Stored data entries
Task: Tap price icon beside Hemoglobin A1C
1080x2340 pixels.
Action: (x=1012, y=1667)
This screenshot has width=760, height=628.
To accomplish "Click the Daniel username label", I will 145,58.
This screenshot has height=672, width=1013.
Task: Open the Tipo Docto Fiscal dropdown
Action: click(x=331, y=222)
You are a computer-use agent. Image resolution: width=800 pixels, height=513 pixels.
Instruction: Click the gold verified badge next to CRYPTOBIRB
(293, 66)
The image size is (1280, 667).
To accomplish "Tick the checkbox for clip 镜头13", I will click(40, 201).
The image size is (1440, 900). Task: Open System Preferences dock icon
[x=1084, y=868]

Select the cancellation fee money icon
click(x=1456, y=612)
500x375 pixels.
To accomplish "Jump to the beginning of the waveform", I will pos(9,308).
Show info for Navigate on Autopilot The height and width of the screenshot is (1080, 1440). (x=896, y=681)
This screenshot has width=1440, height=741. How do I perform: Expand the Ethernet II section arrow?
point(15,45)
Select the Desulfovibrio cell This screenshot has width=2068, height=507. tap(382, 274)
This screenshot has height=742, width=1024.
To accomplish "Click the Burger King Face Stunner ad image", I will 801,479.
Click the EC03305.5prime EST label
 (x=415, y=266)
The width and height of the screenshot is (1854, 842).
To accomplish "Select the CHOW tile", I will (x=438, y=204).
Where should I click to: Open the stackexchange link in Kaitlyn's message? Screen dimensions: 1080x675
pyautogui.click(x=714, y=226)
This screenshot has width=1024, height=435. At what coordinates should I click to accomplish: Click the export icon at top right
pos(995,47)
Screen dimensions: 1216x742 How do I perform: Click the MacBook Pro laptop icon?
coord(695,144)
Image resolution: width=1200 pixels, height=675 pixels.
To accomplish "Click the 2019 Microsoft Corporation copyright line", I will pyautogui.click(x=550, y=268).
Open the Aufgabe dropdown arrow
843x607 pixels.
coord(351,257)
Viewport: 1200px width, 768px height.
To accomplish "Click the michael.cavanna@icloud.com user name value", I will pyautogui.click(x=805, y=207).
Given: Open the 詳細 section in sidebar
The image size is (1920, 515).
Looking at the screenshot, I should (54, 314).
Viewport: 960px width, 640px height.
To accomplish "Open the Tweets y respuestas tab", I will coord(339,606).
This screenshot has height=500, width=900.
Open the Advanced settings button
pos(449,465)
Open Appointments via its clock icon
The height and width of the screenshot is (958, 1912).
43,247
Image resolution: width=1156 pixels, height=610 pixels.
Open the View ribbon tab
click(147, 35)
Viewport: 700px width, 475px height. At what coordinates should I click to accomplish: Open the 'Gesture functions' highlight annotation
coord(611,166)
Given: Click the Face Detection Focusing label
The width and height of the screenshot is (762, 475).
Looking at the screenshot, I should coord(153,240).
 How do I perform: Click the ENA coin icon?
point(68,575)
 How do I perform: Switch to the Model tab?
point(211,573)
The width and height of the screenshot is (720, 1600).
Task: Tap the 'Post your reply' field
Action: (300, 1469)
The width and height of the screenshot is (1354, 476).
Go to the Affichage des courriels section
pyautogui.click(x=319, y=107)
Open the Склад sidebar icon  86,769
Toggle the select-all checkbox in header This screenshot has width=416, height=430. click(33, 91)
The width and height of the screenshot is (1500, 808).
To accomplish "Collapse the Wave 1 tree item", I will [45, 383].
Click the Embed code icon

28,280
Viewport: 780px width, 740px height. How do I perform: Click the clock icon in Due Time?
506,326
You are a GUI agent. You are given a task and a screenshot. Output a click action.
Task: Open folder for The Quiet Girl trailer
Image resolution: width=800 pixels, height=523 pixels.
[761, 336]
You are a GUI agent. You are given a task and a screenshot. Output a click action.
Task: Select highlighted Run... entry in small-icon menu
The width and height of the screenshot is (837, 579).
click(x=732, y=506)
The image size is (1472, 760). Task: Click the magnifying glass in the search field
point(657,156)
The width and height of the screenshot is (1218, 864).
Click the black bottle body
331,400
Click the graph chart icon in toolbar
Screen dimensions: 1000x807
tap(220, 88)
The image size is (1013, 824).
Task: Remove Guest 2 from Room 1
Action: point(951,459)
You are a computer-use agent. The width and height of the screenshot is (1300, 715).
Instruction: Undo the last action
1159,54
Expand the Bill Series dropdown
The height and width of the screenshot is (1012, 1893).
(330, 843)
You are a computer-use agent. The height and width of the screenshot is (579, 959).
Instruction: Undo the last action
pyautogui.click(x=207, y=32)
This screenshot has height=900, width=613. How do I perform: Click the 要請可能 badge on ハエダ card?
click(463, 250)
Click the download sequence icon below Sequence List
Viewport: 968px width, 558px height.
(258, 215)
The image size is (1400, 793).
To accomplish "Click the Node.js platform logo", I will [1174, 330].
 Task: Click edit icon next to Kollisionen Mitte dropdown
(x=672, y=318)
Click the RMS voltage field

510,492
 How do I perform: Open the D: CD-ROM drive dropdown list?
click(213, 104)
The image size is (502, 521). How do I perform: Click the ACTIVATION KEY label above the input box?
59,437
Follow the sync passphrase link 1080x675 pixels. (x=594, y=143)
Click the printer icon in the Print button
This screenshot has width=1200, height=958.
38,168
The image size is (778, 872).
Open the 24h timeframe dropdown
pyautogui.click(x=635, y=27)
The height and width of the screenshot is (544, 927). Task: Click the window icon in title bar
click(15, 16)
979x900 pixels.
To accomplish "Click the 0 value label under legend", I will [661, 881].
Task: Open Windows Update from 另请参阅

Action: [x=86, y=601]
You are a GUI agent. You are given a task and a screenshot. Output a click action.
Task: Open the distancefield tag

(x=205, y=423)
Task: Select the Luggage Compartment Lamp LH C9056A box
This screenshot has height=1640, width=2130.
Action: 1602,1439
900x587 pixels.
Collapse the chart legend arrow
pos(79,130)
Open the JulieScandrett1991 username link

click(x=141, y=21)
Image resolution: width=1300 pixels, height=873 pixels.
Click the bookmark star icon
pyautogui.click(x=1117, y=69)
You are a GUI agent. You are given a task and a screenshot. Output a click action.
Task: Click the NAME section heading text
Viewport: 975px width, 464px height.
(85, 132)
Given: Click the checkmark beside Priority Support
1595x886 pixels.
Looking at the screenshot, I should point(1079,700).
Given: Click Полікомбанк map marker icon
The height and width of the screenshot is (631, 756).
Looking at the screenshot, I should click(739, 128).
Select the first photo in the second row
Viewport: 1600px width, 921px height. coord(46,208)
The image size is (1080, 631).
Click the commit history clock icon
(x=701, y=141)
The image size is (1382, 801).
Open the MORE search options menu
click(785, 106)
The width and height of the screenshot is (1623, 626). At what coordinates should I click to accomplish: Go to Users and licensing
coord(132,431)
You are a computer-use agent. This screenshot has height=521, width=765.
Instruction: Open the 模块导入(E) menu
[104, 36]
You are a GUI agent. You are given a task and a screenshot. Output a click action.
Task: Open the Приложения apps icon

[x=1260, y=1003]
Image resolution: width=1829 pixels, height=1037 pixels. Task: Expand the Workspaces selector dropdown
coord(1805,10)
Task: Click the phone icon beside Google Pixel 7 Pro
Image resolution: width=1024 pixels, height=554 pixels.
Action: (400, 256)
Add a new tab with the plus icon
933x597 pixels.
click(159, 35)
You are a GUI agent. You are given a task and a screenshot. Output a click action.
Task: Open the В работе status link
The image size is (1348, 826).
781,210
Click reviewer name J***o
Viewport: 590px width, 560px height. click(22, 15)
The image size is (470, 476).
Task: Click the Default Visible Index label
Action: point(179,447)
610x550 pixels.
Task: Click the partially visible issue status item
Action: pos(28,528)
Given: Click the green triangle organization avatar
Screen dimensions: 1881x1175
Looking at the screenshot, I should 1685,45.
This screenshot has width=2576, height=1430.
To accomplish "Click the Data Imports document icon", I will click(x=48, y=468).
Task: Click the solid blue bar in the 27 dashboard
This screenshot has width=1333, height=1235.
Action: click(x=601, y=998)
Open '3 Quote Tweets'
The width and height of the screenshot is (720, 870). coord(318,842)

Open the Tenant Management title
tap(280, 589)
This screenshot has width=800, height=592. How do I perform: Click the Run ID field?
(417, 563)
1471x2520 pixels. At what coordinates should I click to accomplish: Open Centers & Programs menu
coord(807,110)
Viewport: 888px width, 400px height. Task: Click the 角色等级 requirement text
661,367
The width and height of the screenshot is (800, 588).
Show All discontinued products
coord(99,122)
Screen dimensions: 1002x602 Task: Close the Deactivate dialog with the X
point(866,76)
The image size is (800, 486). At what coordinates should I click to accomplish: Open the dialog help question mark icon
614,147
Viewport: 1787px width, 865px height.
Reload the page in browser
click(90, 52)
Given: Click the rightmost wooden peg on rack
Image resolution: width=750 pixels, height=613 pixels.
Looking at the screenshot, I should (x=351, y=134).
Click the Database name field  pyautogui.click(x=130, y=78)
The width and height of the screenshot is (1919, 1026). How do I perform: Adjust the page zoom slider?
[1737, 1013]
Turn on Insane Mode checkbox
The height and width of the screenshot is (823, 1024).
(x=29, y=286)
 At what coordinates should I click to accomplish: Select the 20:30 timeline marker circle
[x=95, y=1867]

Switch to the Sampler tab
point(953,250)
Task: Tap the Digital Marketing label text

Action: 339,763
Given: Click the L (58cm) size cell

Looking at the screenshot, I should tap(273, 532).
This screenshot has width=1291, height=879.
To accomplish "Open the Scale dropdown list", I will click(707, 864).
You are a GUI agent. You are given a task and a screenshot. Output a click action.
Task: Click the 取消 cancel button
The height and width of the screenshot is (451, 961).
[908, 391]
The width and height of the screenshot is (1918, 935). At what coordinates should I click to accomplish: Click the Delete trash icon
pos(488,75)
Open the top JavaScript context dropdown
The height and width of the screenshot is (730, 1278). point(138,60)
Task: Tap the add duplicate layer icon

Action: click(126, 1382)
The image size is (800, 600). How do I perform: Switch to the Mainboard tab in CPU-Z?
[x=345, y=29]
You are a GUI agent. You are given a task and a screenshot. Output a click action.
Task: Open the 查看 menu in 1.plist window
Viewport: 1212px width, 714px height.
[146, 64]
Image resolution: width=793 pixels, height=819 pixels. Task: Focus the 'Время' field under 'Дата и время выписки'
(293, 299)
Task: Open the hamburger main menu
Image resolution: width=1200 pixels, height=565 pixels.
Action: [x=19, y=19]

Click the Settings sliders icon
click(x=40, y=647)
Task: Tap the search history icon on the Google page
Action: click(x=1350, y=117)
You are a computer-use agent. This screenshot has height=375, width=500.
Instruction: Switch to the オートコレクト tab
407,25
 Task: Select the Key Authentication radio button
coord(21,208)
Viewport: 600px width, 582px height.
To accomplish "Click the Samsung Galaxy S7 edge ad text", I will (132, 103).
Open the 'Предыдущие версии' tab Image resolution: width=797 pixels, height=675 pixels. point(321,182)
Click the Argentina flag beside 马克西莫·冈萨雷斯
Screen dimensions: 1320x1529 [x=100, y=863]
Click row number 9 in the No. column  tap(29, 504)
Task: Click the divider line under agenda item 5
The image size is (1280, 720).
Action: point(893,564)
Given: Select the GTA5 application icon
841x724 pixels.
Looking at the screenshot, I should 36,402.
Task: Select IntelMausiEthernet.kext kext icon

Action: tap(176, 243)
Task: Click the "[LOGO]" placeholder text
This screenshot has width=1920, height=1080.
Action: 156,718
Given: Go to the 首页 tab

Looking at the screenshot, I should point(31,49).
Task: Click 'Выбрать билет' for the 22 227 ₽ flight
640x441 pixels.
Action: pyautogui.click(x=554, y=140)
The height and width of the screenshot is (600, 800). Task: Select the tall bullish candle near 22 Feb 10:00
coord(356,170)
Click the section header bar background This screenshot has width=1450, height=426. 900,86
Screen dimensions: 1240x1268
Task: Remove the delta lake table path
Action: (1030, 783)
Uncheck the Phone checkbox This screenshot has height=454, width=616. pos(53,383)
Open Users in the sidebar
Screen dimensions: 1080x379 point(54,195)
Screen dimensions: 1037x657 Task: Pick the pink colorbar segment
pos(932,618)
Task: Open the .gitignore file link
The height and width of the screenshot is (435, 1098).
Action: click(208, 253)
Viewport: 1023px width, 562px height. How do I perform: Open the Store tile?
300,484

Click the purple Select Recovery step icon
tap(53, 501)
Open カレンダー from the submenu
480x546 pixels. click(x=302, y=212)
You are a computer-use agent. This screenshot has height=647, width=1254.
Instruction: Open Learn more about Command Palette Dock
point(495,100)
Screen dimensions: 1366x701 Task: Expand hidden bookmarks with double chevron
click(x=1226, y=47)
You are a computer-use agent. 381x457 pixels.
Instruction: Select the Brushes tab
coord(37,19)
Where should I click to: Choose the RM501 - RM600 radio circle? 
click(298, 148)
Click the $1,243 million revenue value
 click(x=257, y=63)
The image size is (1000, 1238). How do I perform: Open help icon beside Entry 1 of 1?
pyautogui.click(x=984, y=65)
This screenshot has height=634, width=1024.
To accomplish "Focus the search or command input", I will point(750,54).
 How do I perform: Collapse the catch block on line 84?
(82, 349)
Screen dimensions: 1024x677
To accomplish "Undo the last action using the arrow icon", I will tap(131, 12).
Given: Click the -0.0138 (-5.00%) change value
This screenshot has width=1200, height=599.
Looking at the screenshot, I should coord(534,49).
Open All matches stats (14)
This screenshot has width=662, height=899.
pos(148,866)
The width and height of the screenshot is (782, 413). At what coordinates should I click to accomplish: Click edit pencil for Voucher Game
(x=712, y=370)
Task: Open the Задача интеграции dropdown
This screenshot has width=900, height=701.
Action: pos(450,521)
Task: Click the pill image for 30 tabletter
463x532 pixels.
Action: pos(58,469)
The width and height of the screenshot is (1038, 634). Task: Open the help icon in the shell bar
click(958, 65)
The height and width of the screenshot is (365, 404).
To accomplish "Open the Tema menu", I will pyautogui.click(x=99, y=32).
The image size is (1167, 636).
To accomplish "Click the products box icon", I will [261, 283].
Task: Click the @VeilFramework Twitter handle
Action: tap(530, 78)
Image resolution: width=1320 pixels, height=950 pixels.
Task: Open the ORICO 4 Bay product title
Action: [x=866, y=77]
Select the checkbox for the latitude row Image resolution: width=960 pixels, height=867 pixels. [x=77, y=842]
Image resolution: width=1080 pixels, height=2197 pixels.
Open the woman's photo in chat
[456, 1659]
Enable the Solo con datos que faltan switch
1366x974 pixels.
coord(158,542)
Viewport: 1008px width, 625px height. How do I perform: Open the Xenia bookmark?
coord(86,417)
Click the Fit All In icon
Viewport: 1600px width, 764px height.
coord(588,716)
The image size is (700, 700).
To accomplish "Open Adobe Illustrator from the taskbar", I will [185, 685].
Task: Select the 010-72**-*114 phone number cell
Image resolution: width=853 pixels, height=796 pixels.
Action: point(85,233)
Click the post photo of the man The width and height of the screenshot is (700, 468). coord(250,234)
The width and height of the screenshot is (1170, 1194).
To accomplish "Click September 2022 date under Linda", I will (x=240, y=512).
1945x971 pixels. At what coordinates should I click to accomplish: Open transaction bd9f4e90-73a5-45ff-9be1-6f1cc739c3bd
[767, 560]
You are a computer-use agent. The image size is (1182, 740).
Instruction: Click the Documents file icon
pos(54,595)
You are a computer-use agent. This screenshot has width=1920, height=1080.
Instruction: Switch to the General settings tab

# TASK OBJECTIVE
Using only the data above, copy out the lines that include the word "Face".

# TASK OUTPUT
To accomplish "Click the Burger King Face Stunner ad image", I will 801,479.
Given: Click the Face Detection Focusing label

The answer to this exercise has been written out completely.